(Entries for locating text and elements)
++++++++++

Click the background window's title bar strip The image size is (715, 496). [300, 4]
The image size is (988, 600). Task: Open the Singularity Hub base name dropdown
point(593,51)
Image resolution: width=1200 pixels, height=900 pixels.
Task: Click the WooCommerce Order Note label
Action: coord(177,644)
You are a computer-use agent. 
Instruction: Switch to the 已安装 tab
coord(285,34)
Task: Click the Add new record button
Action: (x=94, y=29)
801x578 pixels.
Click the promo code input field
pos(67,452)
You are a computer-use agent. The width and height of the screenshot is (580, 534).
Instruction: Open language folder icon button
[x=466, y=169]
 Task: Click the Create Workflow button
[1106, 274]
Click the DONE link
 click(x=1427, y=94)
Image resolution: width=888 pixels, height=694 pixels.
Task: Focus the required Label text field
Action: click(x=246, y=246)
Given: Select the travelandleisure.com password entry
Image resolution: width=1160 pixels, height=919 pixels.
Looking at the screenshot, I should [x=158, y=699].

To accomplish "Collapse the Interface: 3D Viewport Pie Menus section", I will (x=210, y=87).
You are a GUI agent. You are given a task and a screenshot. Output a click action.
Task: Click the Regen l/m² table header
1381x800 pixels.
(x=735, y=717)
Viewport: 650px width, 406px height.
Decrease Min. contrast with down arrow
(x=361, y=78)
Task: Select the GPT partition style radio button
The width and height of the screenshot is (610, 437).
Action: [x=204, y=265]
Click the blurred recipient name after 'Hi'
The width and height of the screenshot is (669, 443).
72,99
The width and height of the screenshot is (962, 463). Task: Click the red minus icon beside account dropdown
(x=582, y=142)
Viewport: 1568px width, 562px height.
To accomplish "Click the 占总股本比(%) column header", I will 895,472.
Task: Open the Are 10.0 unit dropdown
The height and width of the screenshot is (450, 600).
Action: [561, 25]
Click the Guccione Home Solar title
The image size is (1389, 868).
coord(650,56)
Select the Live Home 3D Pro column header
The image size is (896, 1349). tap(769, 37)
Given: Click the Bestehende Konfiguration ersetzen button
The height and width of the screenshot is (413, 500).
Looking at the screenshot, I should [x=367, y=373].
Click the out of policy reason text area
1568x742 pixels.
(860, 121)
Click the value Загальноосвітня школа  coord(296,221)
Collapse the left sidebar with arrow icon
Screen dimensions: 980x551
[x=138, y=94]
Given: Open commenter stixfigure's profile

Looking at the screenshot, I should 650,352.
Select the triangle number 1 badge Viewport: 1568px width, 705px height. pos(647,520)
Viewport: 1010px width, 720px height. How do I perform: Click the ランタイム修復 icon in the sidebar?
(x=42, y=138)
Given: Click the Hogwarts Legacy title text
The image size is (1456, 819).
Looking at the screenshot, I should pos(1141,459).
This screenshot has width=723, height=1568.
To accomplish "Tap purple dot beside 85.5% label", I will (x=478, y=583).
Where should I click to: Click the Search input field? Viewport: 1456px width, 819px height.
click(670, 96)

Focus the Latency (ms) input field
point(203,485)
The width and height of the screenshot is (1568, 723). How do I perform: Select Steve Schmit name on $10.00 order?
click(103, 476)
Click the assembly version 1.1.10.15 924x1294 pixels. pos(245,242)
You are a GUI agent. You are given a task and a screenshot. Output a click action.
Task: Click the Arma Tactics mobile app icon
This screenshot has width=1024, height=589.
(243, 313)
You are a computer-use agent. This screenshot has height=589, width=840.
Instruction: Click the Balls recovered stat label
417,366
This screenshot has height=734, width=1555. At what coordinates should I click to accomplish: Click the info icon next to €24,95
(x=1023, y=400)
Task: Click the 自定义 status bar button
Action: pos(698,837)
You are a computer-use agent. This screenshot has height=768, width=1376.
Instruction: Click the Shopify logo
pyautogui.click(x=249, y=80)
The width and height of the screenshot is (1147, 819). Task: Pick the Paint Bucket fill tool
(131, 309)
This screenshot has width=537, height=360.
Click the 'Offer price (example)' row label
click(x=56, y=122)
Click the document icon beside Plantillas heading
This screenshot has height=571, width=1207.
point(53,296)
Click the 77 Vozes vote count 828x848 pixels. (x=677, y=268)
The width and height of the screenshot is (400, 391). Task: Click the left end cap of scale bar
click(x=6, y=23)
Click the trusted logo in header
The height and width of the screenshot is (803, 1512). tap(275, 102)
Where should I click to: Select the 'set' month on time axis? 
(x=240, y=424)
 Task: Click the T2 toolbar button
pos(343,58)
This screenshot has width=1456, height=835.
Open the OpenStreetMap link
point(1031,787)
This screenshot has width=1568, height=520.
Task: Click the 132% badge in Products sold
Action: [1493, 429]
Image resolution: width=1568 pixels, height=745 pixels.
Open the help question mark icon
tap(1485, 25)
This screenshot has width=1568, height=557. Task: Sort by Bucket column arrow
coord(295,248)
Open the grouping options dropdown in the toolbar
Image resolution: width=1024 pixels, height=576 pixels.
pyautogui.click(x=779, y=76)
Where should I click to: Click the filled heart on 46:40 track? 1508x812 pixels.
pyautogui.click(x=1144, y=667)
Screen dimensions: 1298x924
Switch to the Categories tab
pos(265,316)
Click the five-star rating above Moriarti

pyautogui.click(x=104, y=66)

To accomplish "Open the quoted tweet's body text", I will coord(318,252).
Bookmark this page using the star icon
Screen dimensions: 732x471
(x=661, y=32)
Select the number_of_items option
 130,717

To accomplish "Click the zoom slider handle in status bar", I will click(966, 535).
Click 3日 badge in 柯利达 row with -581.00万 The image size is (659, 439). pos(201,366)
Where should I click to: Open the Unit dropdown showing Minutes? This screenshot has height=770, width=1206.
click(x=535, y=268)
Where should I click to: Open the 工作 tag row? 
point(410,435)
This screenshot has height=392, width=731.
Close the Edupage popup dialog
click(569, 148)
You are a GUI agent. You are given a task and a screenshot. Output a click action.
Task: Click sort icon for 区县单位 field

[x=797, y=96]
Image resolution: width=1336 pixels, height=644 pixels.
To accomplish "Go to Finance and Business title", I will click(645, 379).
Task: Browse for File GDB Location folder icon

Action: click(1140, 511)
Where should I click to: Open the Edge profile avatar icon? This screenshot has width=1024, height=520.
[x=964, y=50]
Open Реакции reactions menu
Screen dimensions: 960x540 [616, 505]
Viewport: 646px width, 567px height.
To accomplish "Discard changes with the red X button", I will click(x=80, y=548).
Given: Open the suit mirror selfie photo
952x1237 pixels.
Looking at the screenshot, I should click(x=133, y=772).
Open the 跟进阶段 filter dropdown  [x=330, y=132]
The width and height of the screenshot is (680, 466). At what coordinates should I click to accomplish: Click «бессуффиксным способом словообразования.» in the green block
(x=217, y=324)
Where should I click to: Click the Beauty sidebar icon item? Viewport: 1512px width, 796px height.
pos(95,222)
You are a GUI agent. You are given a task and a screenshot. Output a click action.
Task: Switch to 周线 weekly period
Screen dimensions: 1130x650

++++++++++

→ Exercise:
Please pull out every line of the listing above and reproduce each one unchanged.

→ Response to the exercise:
Click the background window's title bar strip The image size is (715, 496). [300, 4]
The image size is (988, 600). Task: Open the Singularity Hub base name dropdown
point(593,51)
Image resolution: width=1200 pixels, height=900 pixels.
Task: Click the WooCommerce Order Note label
Action: coord(177,644)
You are a computer-use agent. 
Instruction: Switch to the 已安装 tab
coord(285,34)
Task: Click the Add new record button
Action: (x=94, y=29)
801x578 pixels.
Click the promo code input field
pos(67,452)
You are a computer-use agent. The width and height of the screenshot is (580, 534).
Instruction: Open language folder icon button
[x=466, y=169]
 Task: Click the Create Workflow button
[1106, 274]
Click the DONE link
 click(x=1427, y=94)
Image resolution: width=888 pixels, height=694 pixels.
Task: Focus the required Label text field
Action: click(x=246, y=246)
Given: Select the travelandleisure.com password entry
Image resolution: width=1160 pixels, height=919 pixels.
Looking at the screenshot, I should [x=158, y=699].

To accomplish "Collapse the Interface: 3D Viewport Pie Menus section", I will (x=210, y=87).
You are a GUI agent. You are given a task and a screenshot. Output a click action.
Task: Click the Regen l/m² table header
1381x800 pixels.
(x=735, y=717)
Viewport: 650px width, 406px height.
Decrease Min. contrast with down arrow
(x=361, y=78)
Task: Select the GPT partition style radio button
The width and height of the screenshot is (610, 437).
Action: [x=204, y=265]
Click the blurred recipient name after 'Hi'
The width and height of the screenshot is (669, 443).
72,99
The width and height of the screenshot is (962, 463). Task: Click the red minus icon beside account dropdown
(x=582, y=142)
Viewport: 1568px width, 562px height.
To accomplish "Click the 占总股本比(%) column header", I will 895,472.
Task: Open the Are 10.0 unit dropdown
The height and width of the screenshot is (450, 600).
Action: [561, 25]
Click the Guccione Home Solar title
The image size is (1389, 868).
coord(650,56)
Select the Live Home 3D Pro column header
The image size is (896, 1349). tap(769, 37)
Given: Click the Bestehende Konfiguration ersetzen button
The height and width of the screenshot is (413, 500).
Looking at the screenshot, I should [x=367, y=373].
Click the out of policy reason text area
1568x742 pixels.
(860, 121)
Click the value Загальноосвітня школа  coord(296,221)
Collapse the left sidebar with arrow icon
Screen dimensions: 980x551
[x=138, y=94]
Given: Open commenter stixfigure's profile

Looking at the screenshot, I should 650,352.
Select the triangle number 1 badge Viewport: 1568px width, 705px height. pos(647,520)
Viewport: 1010px width, 720px height. How do I perform: Click the ランタイム修復 icon in the sidebar?
(x=42, y=138)
Given: Click the Hogwarts Legacy title text
The image size is (1456, 819).
Looking at the screenshot, I should pos(1141,459).
This screenshot has width=723, height=1568.
To accomplish "Tap purple dot beside 85.5% label", I will (x=478, y=583).
Where should I click to: Click the Search input field? Viewport: 1456px width, 819px height.
click(670, 96)

Focus the Latency (ms) input field
point(203,485)
The width and height of the screenshot is (1568, 723). How do I perform: Select Steve Schmit name on $10.00 order?
click(103, 476)
Click the assembly version 1.1.10.15 924x1294 pixels. pos(245,242)
You are a GUI agent. You are given a task and a screenshot. Output a click action.
Task: Click the Arma Tactics mobile app icon
This screenshot has width=1024, height=589.
(243, 313)
You are a computer-use agent. This screenshot has height=589, width=840.
Instruction: Click the Balls recovered stat label
417,366
This screenshot has height=734, width=1555. At what coordinates should I click to accomplish: Click the info icon next to €24,95
(x=1023, y=400)
Task: Click the 自定义 status bar button
Action: pos(698,837)
You are a computer-use agent. This screenshot has height=768, width=1376.
Instruction: Click the Shopify logo
pyautogui.click(x=249, y=80)
The width and height of the screenshot is (1147, 819). Task: Pick the Paint Bucket fill tool
(131, 309)
This screenshot has width=537, height=360.
Click the 'Offer price (example)' row label
click(x=56, y=122)
Click the document icon beside Plantillas heading
This screenshot has height=571, width=1207.
point(53,296)
Click the 77 Vozes vote count 828x848 pixels. (x=677, y=268)
The width and height of the screenshot is (400, 391). Task: Click the left end cap of scale bar
click(x=6, y=23)
Click the trusted logo in header
The height and width of the screenshot is (803, 1512). tap(275, 102)
Where should I click to: Select the 'set' month on time axis? 
(x=240, y=424)
 Task: Click the T2 toolbar button
pos(343,58)
This screenshot has width=1456, height=835.
Open the OpenStreetMap link
point(1031,787)
This screenshot has width=1568, height=520.
Task: Click the 132% badge in Products sold
Action: [1493, 429]
Image resolution: width=1568 pixels, height=745 pixels.
Open the help question mark icon
tap(1485, 25)
This screenshot has width=1568, height=557. Task: Sort by Bucket column arrow
coord(295,248)
Open the grouping options dropdown in the toolbar
Image resolution: width=1024 pixels, height=576 pixels.
pyautogui.click(x=779, y=76)
Where should I click to: Click the filled heart on 46:40 track? 1508x812 pixels.
pyautogui.click(x=1144, y=667)
Screen dimensions: 1298x924
Switch to the Categories tab
pos(265,316)
Click the five-star rating above Moriarti

pyautogui.click(x=104, y=66)

To accomplish "Open the quoted tweet's body text", I will coord(318,252).
Bookmark this page using the star icon
Screen dimensions: 732x471
(x=661, y=32)
Select the number_of_items option
 130,717

To accomplish "Click the zoom slider handle in status bar", I will click(966, 535).
Click 3日 badge in 柯利达 row with -581.00万 The image size is (659, 439). pos(201,366)
Where should I click to: Open the Unit dropdown showing Minutes? This screenshot has height=770, width=1206.
click(x=535, y=268)
Where should I click to: Open the 工作 tag row? 
point(410,435)
This screenshot has height=392, width=731.
Close the Edupage popup dialog
click(569, 148)
You are a GUI agent. You are given a task and a screenshot. Output a click action.
Task: Click sort icon for 区县单位 field

[x=797, y=96]
Image resolution: width=1336 pixels, height=644 pixels.
To accomplish "Go to Finance and Business title", I will click(645, 379).
Task: Browse for File GDB Location folder icon

Action: click(1140, 511)
Where should I click to: Open the Edge profile avatar icon? This screenshot has width=1024, height=520.
[x=964, y=50]
Open Реакции reactions menu
Screen dimensions: 960x540 [616, 505]
Viewport: 646px width, 567px height.
To accomplish "Discard changes with the red X button", I will click(x=80, y=548).
Given: Open the suit mirror selfie photo
952x1237 pixels.
Looking at the screenshot, I should click(x=133, y=772).
Open the 跟进阶段 filter dropdown  [x=330, y=132]
The width and height of the screenshot is (680, 466). At what coordinates should I click to accomplish: Click «бессуффиксным способом словообразования.» in the green block
(x=217, y=324)
Where should I click to: Click the Beauty sidebar icon item? Viewport: 1512px width, 796px height.
pos(95,222)
You are a GUI agent. You are given a task and a screenshot. Output a click action.
Task: Switch to 周线 weekly period
Screen dimensions: 1130x650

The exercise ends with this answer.